Supplied text:

H1: average number of calories (Burgers) IS NOT THE SAME AS average number of calories (Breakfast).
First I will check normality of distribution of both groups (one of assumptions) (graphically) and then confirm it with Shapiro-Wilk test. If this assumption is violated I will apply non-parametric test: Wilcoxon Rank Sum Test.
library(ggplot2)
ggplot(mydata2, aes(x = Calories)) +
geom_histogram(binwidth = 80, colour="black", fill = "lightgreen") +
facet_wrap(~Category , ncol = 1) +
ylab("Frequency")
From the histogram above we cannot conclude if distribution of variable (in both groups) is normal or not so I will do Shapiro Wilk test.
Hypotheses for each group separately:
H0: Distribution of variable calories is normal.
H1: Distribution of variable calories is not normal.
library(rstatix)
##
## Attaching package: 'rstatix'
## The following object is masked from 'package:stats':
##
## filter
mydata2 %>%
group_by(Category) %>%
shapiro_test(Calories)

Items stored from a collection:
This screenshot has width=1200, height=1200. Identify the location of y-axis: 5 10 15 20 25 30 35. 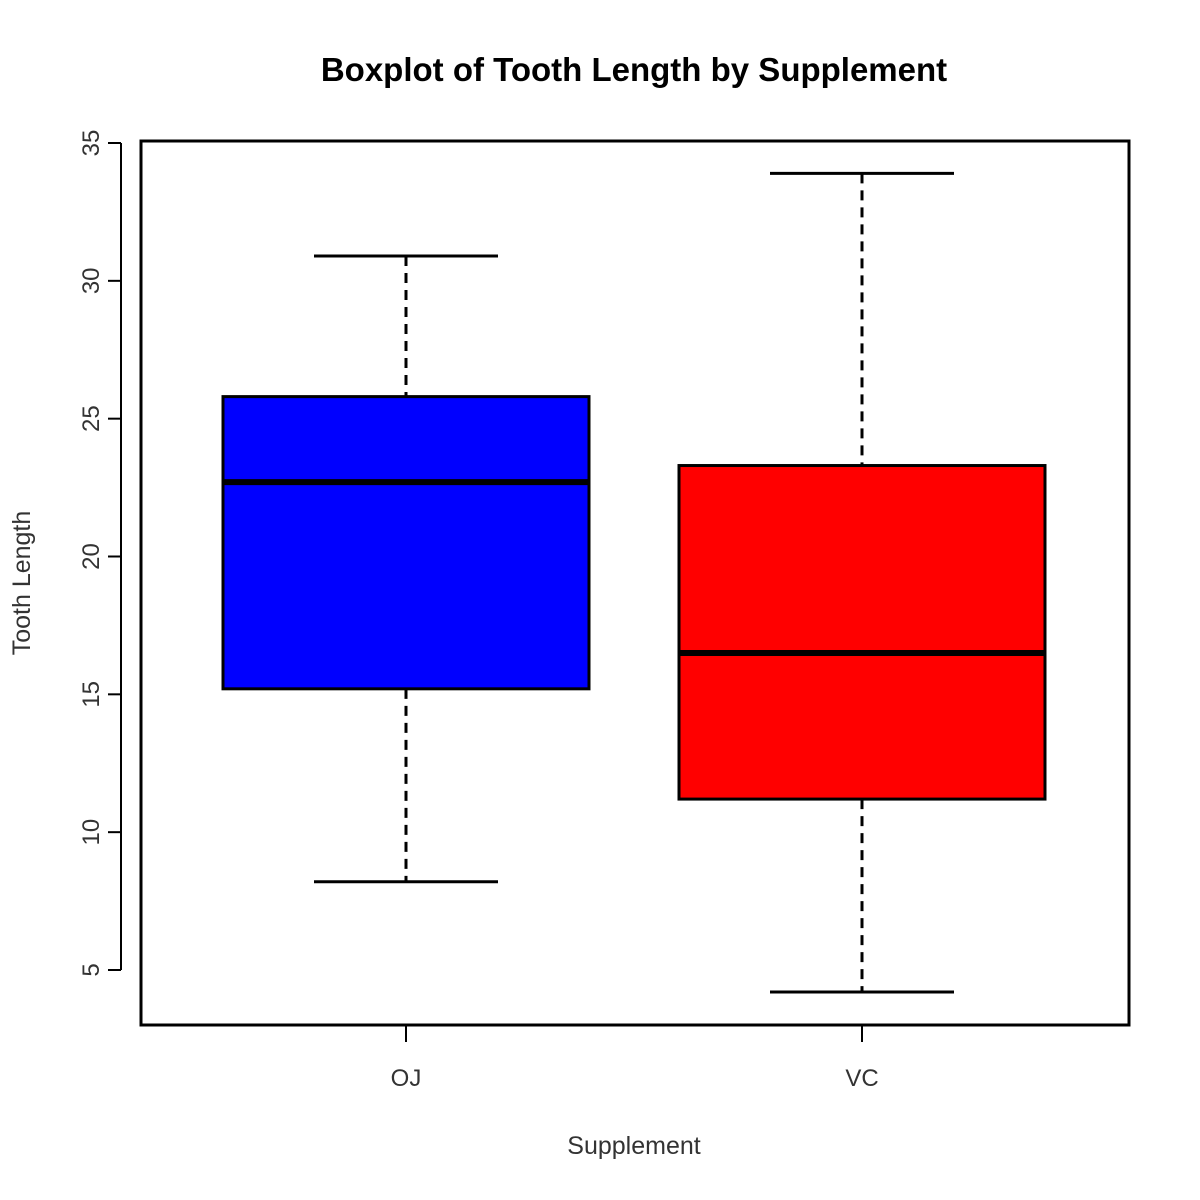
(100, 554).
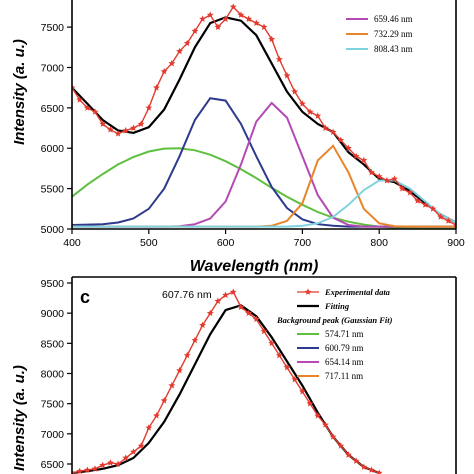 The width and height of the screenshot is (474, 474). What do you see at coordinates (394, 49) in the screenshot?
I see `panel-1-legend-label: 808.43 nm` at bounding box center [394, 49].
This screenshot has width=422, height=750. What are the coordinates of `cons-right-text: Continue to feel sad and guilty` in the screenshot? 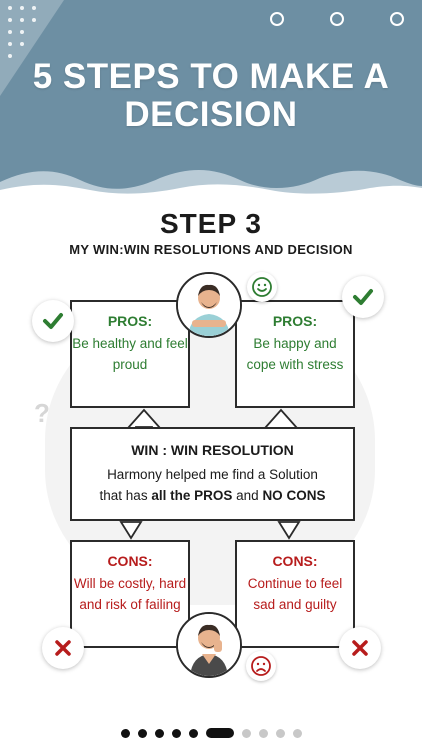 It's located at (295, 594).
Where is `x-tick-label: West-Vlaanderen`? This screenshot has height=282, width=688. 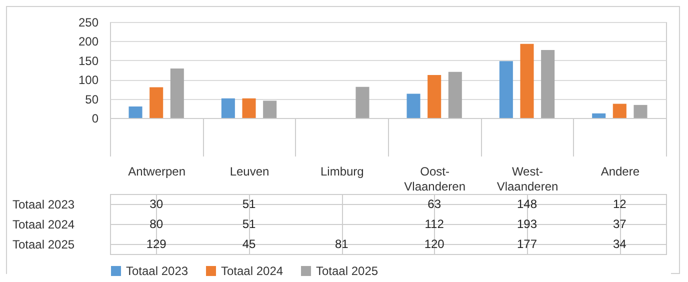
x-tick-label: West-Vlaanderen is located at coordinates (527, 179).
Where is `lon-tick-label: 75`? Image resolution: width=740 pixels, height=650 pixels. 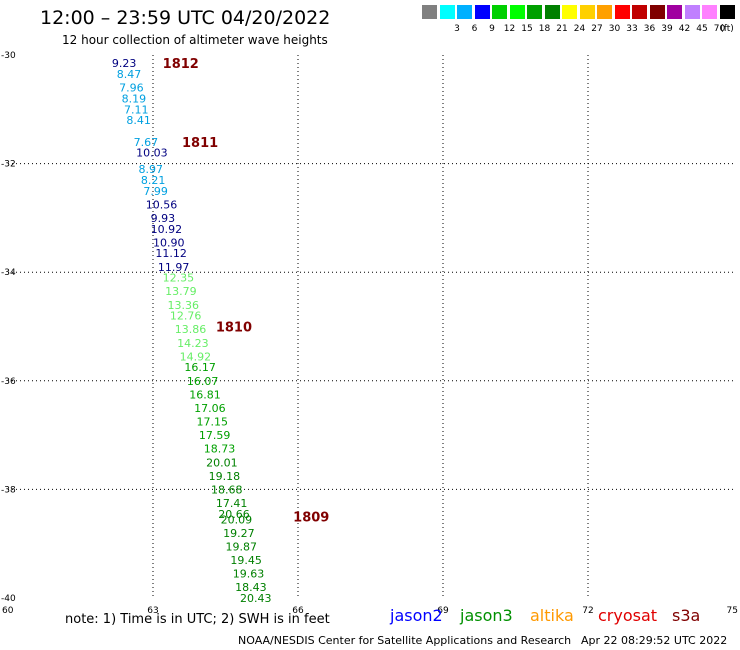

Exercise brief:
Continue the write-up comparing calories in burgers and breakfast items, starting right after its final line.

Answer below:
## # A tibble: 2 × 4
## Category variable statistic p
## <chr> <chr> <dbl> <dbl>
## 1 Breakfast Calories 0.951 0.141
## 2 Burgers Calories 0.913 0.0313
From the results above we can say:
Category(group) Breakfast: p value= 0.141 > 5 %: we cannot reject H0.
Category(group) Burgers: p value= 0.0312 < 5 %: we can reject null hypothesis, meaning distribution of calories in this group is not normal.
Because distribution is not normal in both groups I will apply alternative test: non-parametric test: Wilcoxon Rank Sum Test.
H0: Distribution locations of variable Calories are the same.
H1: Distribution location of variable Calories are not the same.
wilcox.test(mydata2$Calories ~ mydata2$Category,
paired = FALSE,
correct = FALSE,
exact = FALSE,
alternative = "two.sided")
##
## Wilcoxon rank sum test
##
## data: mydata2$Calories by mydata2$Category
## W = 259.5, p-value = 0.009635
## alternative hypothesis: true location shift is not equal to 0
As p value =0.009635 which is less than 5 % we can reject H0, which means there are differences between distribution locations. To see how big differences are –> Effect size
library(effectsize)
##
## Attaching package: 'effectsize'
## The following objects are masked from 'package:rstatix':
##
## cohens_d, eta_squared
## The following object is masked from 'package:psych':
##
## phi
effectsize(wilcox.test(mydata2$Calories ~ mydata2$Category,
paired = FALSE,
correct = FALSE,
exact = FALSE,
alternative = "two.sided"))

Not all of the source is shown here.